Directions for this task
Starting at the line that has "The width and height of the screenshot is (640, 440)." and stopping after the line that has "Click the 理科", reproduce the listing below exactly; omit everything else.

★ ★ ★

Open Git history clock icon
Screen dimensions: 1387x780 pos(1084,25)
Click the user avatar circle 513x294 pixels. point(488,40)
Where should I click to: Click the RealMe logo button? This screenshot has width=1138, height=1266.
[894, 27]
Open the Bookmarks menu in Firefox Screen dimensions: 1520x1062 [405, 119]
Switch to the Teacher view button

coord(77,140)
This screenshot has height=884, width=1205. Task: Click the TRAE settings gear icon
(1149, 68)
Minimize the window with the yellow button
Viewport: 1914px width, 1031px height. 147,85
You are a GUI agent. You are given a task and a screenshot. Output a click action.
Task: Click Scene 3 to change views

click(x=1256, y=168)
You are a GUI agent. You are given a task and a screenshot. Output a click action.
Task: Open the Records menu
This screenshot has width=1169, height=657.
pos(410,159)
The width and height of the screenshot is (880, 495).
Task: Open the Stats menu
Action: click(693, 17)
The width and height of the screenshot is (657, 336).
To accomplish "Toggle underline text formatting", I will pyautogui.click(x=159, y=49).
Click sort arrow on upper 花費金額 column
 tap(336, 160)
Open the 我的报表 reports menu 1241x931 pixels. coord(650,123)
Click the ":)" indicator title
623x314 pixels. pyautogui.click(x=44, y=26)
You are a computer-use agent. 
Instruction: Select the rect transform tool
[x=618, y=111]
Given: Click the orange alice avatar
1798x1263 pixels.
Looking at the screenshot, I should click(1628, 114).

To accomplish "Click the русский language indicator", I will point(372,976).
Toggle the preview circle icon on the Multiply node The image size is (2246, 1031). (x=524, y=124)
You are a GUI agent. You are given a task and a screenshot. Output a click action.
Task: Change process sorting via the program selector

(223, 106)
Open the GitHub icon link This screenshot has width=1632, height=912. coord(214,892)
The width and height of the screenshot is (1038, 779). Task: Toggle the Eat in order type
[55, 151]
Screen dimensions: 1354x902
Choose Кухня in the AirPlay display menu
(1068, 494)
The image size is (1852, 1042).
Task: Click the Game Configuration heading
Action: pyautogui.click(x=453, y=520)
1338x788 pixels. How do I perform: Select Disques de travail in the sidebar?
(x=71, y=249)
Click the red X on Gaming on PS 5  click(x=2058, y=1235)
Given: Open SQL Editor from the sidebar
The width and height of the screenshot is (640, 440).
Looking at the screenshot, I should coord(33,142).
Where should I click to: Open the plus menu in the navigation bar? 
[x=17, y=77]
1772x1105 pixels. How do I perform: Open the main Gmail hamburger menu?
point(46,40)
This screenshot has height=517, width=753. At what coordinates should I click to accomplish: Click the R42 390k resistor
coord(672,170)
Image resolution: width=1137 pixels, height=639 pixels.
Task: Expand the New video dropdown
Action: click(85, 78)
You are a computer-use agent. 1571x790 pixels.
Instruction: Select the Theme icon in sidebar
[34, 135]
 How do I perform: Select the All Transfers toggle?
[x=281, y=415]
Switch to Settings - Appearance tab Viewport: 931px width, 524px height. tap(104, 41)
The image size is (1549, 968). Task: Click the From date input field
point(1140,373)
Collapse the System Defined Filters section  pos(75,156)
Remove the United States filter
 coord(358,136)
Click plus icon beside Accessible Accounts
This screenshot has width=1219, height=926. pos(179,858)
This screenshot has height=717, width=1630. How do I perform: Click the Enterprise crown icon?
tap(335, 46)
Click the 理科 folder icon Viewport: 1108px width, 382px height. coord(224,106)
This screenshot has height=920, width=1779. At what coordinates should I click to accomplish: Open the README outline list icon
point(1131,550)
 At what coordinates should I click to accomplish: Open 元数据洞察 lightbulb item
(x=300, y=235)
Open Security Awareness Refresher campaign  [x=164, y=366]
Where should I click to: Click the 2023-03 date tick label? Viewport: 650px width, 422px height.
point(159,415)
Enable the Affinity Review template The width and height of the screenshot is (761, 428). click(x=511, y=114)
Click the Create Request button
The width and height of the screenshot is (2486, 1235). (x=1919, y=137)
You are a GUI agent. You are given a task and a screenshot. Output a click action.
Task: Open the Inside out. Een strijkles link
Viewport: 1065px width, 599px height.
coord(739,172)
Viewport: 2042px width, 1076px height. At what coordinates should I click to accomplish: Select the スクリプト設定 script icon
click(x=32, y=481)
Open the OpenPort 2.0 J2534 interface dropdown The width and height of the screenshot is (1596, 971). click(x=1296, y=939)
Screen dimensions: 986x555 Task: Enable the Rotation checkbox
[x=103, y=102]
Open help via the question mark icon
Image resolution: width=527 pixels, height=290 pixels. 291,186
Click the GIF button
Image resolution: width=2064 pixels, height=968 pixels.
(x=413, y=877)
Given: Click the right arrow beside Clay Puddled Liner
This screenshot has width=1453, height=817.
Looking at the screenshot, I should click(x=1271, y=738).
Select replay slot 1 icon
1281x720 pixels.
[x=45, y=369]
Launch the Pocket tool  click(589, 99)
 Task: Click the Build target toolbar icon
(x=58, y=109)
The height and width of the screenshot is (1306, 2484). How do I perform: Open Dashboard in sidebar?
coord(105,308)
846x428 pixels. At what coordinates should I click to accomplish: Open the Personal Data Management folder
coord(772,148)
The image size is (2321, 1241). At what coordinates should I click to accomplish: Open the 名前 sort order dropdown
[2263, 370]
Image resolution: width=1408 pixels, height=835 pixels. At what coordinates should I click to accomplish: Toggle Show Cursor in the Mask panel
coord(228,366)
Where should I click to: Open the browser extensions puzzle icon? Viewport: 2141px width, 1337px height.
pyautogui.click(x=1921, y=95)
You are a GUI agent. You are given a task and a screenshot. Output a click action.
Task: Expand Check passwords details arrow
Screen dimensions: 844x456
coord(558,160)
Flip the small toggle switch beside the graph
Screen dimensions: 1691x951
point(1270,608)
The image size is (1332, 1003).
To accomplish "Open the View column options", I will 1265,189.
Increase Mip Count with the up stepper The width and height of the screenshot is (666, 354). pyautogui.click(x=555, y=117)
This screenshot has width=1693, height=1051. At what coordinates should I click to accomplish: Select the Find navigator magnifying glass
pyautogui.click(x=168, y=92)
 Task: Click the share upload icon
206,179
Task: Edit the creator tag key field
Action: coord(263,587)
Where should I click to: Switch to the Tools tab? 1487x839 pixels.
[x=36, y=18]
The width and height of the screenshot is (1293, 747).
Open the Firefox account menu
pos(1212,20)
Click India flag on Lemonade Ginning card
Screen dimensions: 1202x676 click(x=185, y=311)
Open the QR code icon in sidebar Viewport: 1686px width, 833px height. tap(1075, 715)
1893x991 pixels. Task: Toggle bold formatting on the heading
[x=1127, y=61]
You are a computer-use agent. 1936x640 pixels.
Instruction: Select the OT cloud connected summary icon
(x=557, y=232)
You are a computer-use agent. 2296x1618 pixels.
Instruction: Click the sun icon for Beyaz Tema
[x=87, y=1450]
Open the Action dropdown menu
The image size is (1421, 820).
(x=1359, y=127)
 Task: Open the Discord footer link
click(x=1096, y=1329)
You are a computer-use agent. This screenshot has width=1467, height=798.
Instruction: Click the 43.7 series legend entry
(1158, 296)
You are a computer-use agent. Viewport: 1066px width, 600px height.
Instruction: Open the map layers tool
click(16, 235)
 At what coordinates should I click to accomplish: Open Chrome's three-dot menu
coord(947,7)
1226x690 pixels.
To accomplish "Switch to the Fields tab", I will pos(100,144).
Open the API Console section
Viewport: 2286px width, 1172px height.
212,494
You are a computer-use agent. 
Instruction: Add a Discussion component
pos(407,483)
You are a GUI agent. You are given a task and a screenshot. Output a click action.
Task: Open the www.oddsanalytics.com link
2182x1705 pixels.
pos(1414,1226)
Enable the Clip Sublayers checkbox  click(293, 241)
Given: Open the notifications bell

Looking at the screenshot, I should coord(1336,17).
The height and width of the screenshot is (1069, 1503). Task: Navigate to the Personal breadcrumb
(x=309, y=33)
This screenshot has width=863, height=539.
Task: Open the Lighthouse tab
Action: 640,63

★ ★ ★

Output for this task
The width and height of the screenshot is (640, 440).
Looking at the screenshot, I should coord(33,142).
Where should I click to: Open the plus menu in the navigation bar? 
[x=17, y=77]
1772x1105 pixels. How do I perform: Open the main Gmail hamburger menu?
point(46,40)
This screenshot has height=517, width=753. At what coordinates should I click to accomplish: Click the R42 390k resistor
coord(672,170)
Image resolution: width=1137 pixels, height=639 pixels.
Task: Expand the New video dropdown
Action: click(85, 78)
You are a computer-use agent. 1571x790 pixels.
Instruction: Select the Theme icon in sidebar
[34, 135]
 How do I perform: Select the All Transfers toggle?
[x=281, y=415]
Switch to Settings - Appearance tab Viewport: 931px width, 524px height. tap(104, 41)
The image size is (1549, 968). Task: Click the From date input field
point(1140,373)
Collapse the System Defined Filters section  pos(75,156)
Remove the United States filter
 coord(358,136)
Click plus icon beside Accessible Accounts
This screenshot has width=1219, height=926. pos(179,858)
This screenshot has height=717, width=1630. How do I perform: Click the Enterprise crown icon?
tap(335, 46)
Click the 理科 folder icon Viewport: 1108px width, 382px height. coord(224,106)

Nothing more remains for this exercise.